北中米W杯決勝トーナメント2回戦(7日=日本時間8日、米国・アトランタ)、アルゼンチンがエジプトに3ー2で劇的な逆転勝利。リオネル・メッシ(39=マイアミ)が今大会8点目、起死回生の同点ゴールを決める活躍などでベスト8進出を決めた。

 試合はアルゼンチンが支配するとみられていたなか、先制したのはエジプトだった。前半15分、ペナルティーエリア中央へのクロスにDFヤセル・イブラヒム(アルアハリ)が反応。頭で合わせてゴールネットを揺らした。

同点ゴールを決めたメッシ(ロイター)
同点ゴールを決めたメッシ(ロイター)

 追い掛けるアルゼンチンは同19分、大きなチャンスが訪れる。ペナルティーエリア内でDFニコラス・タリアフィコ(リヨン)が相手選手に背後からファウルを受けてPKを獲得した。だが、キッカーのメッシが右方向を狙ったシュートをGKモスタファ・ショベイル(アルアハリ)が横っ跳びでセーブ。まさかのPK失敗で、同点機を逸した。

 同31分にはペナルティーエリア手前でFKを獲得。メッシが左足で直接狙ったシュートは左ポストに当たり、ゴールはならなかった。アルゼンチンは1点のビハインドを背負ったまま前半を折り返す。後半は攻勢に出たところで相手のカウンターのえじきとなった。エジプトは同22分、ペナルティーエリア内の折り返しをMFジコ(ピラミッズ)が右足シュートで追加点。リードを2点差に広げた。

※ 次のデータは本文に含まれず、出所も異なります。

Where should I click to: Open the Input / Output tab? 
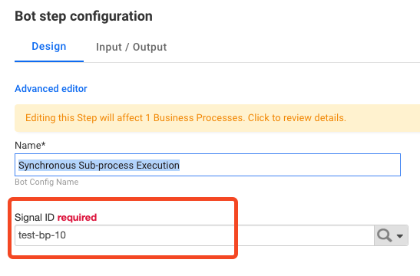pyautogui.click(x=131, y=47)
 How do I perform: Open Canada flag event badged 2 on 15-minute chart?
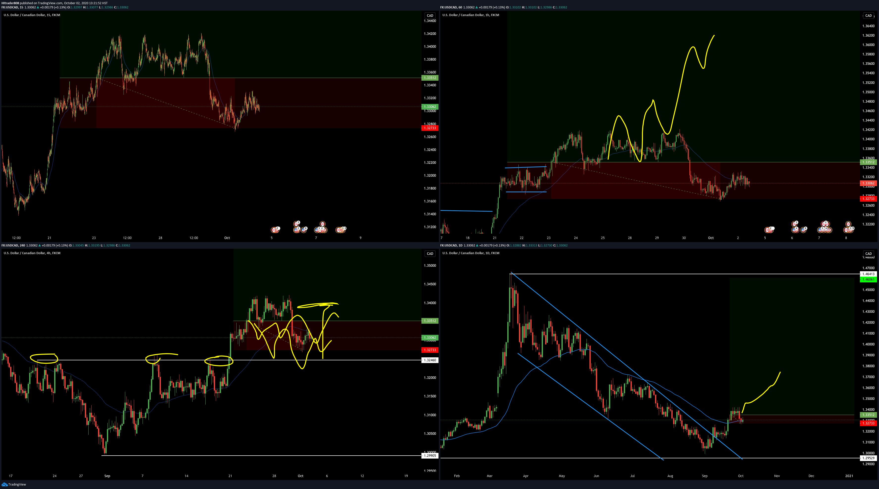274,230
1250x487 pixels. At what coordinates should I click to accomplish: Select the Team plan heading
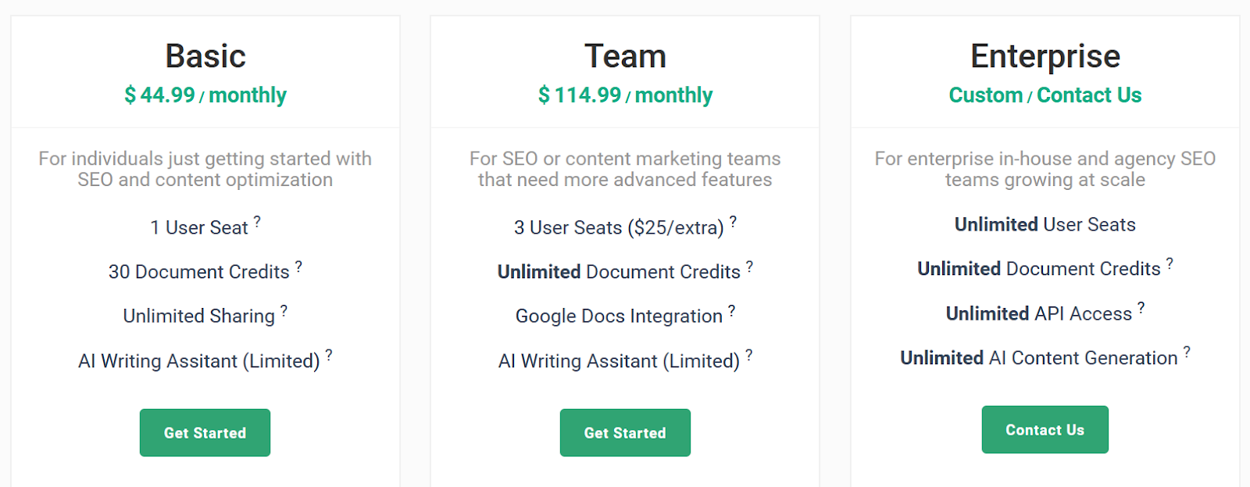point(625,56)

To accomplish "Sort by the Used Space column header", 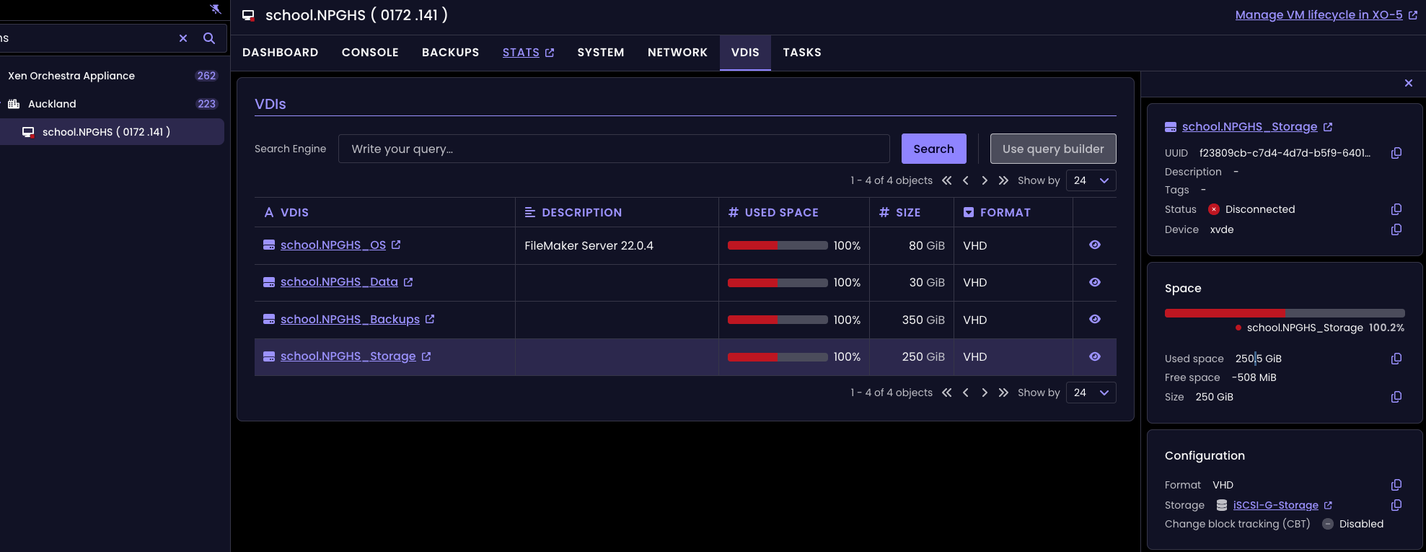I will pyautogui.click(x=781, y=212).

 しかし、ここからアルゼンチンが驚異的な反撃に出る。同34分、メッシが右サイドからゴール前へクロスを供給。DFクリスティアン・ロメロ(トットナム)が頭で合わせて1点差に詰め寄る追撃弾を決めた。同38分にはゴール前のこぼれ球をメッシが左足でボレーシュート。ボールはGKの手をすり抜けてゴールネットに突き刺さり、起死回生の同点弾となった。

 さらに、後半アディショナルタイムには右サイドからのクロスに反応したMFエンソ・フェルナンデス(チェルシー)がペナルティーエリア中央で頭で合わせて勝ち越しのゴール。怒とうの3連発で逆転に成功した。

 前回王者アルゼンチンが苦しみながらも底力を発揮して8強進出。準々決勝(11日=同12日)では、スイス―ガーナ戦の勝者と対戦する。